A resposta é educação. E propõe começar com um ensino público de qualidade, pois ele é a origem da desigualdade, a fim de que aqueles que são jovens hoje não sofram a desigualdade que vivemos atualmente. Kalache comenta que ainda temos no imaginário famílias de casas com muita gente, uma imagem que não corresponde mais à nossa realidade, pois hoje as famílias crescem não para os lados como antigamente, mas verticalmente.
Volta a perguntar: “Estamos preparados? Ou vamos continuar colocando o ônus nas famílias, agora verticais, como todos os governos fazem?, e que família?”. E diz: “Ai da sogra que tiver um só filho e 4 noras. Ninguém vai cuidar dela”, acrescentando a questão de gênero. Por isso ele fala das dimensões do cuidado, do cuidado comunitário que deve ser lapidado, do apoio dos vizinhos já que o apoio da família está escasso, enfim, fortalecer as redes de vizinhança, como também o cuidado institucional.
Kalache não poderia deixar de nomear o documento “Envelhecimento Ativo:
Um Marco Político em Resposta à Revolução da Longevidade”, revisão da Política do Envelhecimento Ativo da OMS (2015), elaborado pelo Centro Internacional de Longevidade Brasil (ILC-Brasil), entidade que ele preside. Nesse sentido disse que esta revisão promove os quatro capitais essenciais para o bem envelhecer: atenção à saúde; acesso a conhecimentos; condições financeiras, pelo menos renda mínima; e suporte e cuidado da família, amigos e pessoas próximas.
O diretor do ILC disse ainda na Conferência de abertura que não devemos culpar o idoso, pois ele é a vítima. Deve-se, sim, tratá-lo com dignidade e exigir a execução das políticas que estão aí.
E, de novo pergunta: estamos preparados?
Kalache foi mostrando que não estamos preparados, e que devemos formar e educar (ao longo da vida) profissionais para o século XXI. Segundo ele nós estamos literalmente “empurrando com a barriga o envelhecimento do país”, e esse é o desafio! Afirma Kalache: estamos no contexto da pobreza com imensa desigualdade, com diferenças de expectativa de vida cerca de 10 a 20 anos. A desigualdade mata jovem e mata idoso. O congelamento de cortes sociais por 20 anos só fará aumentar a pobreza e a desigualdade e uma velhice indigna demais. E nós temos que prevenir a desigualdade social. A desigualdade é ruim para todos.
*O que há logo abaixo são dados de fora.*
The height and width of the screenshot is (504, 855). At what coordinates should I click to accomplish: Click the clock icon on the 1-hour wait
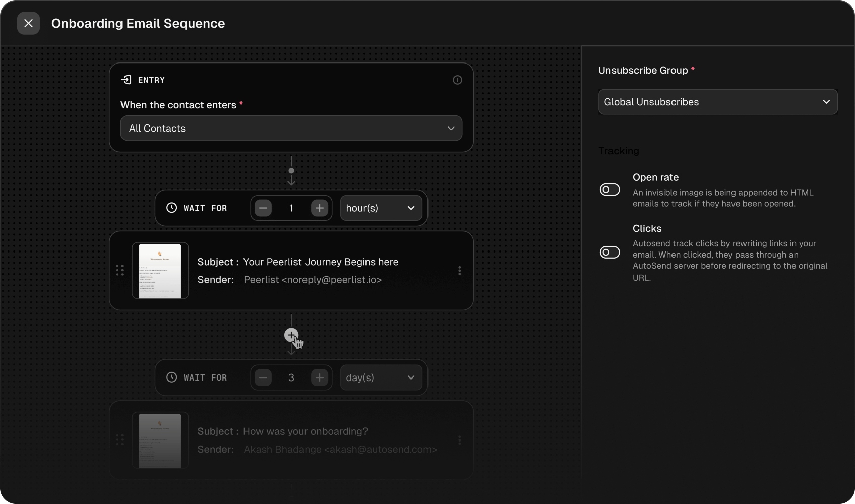(172, 208)
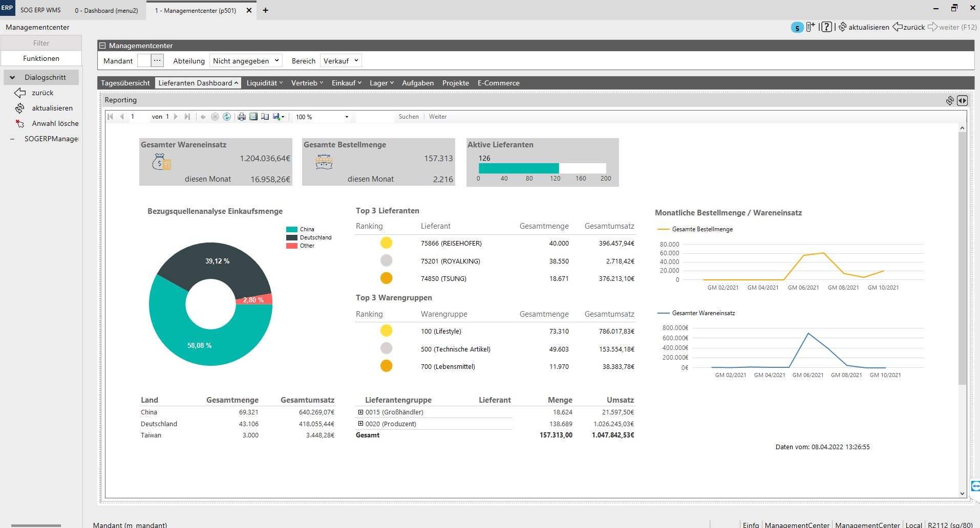The width and height of the screenshot is (980, 528).
Task: Open the Liquidität menu tab
Action: coord(264,83)
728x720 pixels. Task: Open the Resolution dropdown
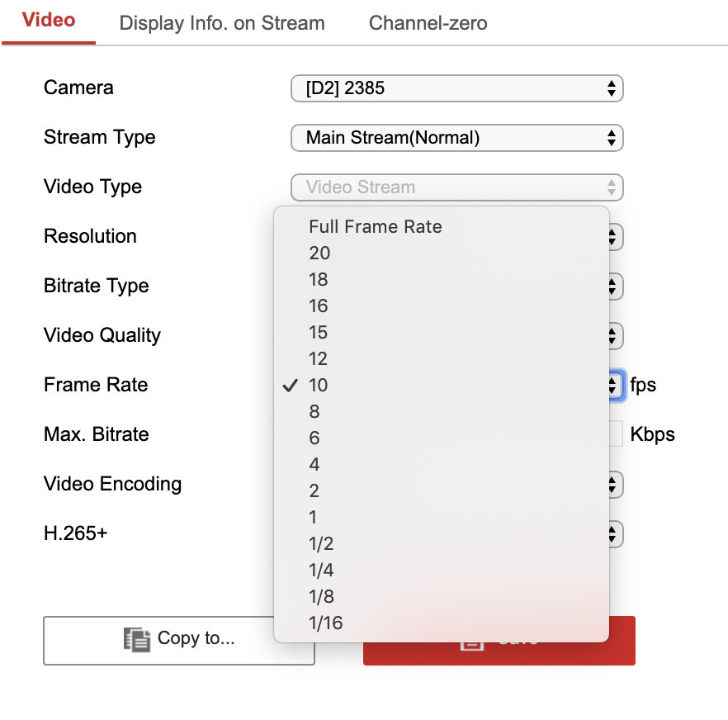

Kalache termina sua fala convocando a todos os presentes a serem ativistas, a lutarmos por uma harmonia intergeracional, senão correremos o risco de estarmos falhando com os idosos do futuro.
Infelizmente temos que concordar com kalache. Nós que estudamos e atuamos com esta temática há 20 anos podemos dizer que não estamos preparados, não pelas políticas que aí estão, mas sim pela falta de compromisso, de vontade política de concretizá-las. Já repetimos aqui diversas vezes a pergunta: o que faz uma política dar certo? Por que a política anti fumo deu certo no país e é exemplo para o mundo? Porque houve vontade política. E é isso que falta em relação às políticas existentes em relação ao envelhecimento. Uma das hipóteses pode ser o idadismo que habita em cada um de nós e outra o significado que damos à velhice. Se ela não tem sentido, por que vamos investir nela? Eis uma questão que deixamos como reflexão.